Public assessments of the Supreme Court have reached a quarter-century low. Unlike evaluations over much of the past decade, there is very little partisan divide. The court receives relatively low favorable ratings from Republicans, Democrats and independents alike.
The survey by the Pew Research Center for the People & the Press, conducted April 4-15, 2012 among 1,514 adults nationwide, finds 52% offering a favorable opinion of the Supreme Court, down from 58% in 2010 and the previous low of 57%, in 2005 and 2007. About three-in-ten (29%) say they have an unfavorable view, which approaches the high reached in 2005 (30%).
Declining Ratings across Party Lines
There are virtually no partisan differences in views of the Supreme Court: 56% of Republicans, and 52% of both Democrats and independents rate the Supreme Court favorably. And the decline in court ratings has occurred across party lines over the past three years. In April 2009, soon after Barack Obama took office, 70% of Republicans, 63% of Democrats, and 64% of independents held a favorable opinion of the court.
Republican ratings fell steeply between 2009 and 2010, with the appointments of Sonia Sotomayor and Elena Kagan to the court. Democratic ratings remained relatively high through 2010, but have fallen steeply since.

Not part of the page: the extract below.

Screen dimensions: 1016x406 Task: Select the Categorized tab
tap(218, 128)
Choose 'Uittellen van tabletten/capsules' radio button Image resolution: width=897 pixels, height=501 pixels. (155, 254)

The weak ratings for the court across party lines stands in contrast to most previous polls, in which those in the president’s party have viewed the Supreme Court more favorably than those in the opposite party. Most recently, throughout George W. Bush’s administration, Republicans felt much more favorably toward the Supreme Court than did Democrats. In July 2007, 73% of Republicans rated the court favorably, compared with 49% of Democrats. This divide began even before Bush took office, triggered by the Supreme Court’s Bush v. Gore ruling. In early January 2001, 80% of Republicans viewed the court favorably, compared with 62% of Democrats.
The Court and Health Care
The survey was conducted after the Supreme Court’s hearings on the 2010 health care law. It finds that the law’s supporters and opponents express similar views of the court.
Overall, the public remains deeply divided over the health care law: 41% say they approve of it, while 49% disapprove. Among the bill’s supporters, 52% have a favorable view of the Supreme Court, while 34% view it unfavorably. Among the bill’s opponents, the balance is only slightly less negative; 55% favorable, 28% unfavorable.
However, a survey conducted last month found that while most Americans said the health care hearings did not change their views of the court, Democrats were far more likely than Republicans to say their opinions of the court had become less favorable.
The survey by the Pew Research Center for the People & the Press and The Washington Post, conducted March 29-April 1, 2012 among 1,000 adults, found that 32% of Democrats said their opinion of the court had become less favorable as a result of the hearings on the health care law; just 16% of independents and 14% of Republicans said their views of the court had become less favorable.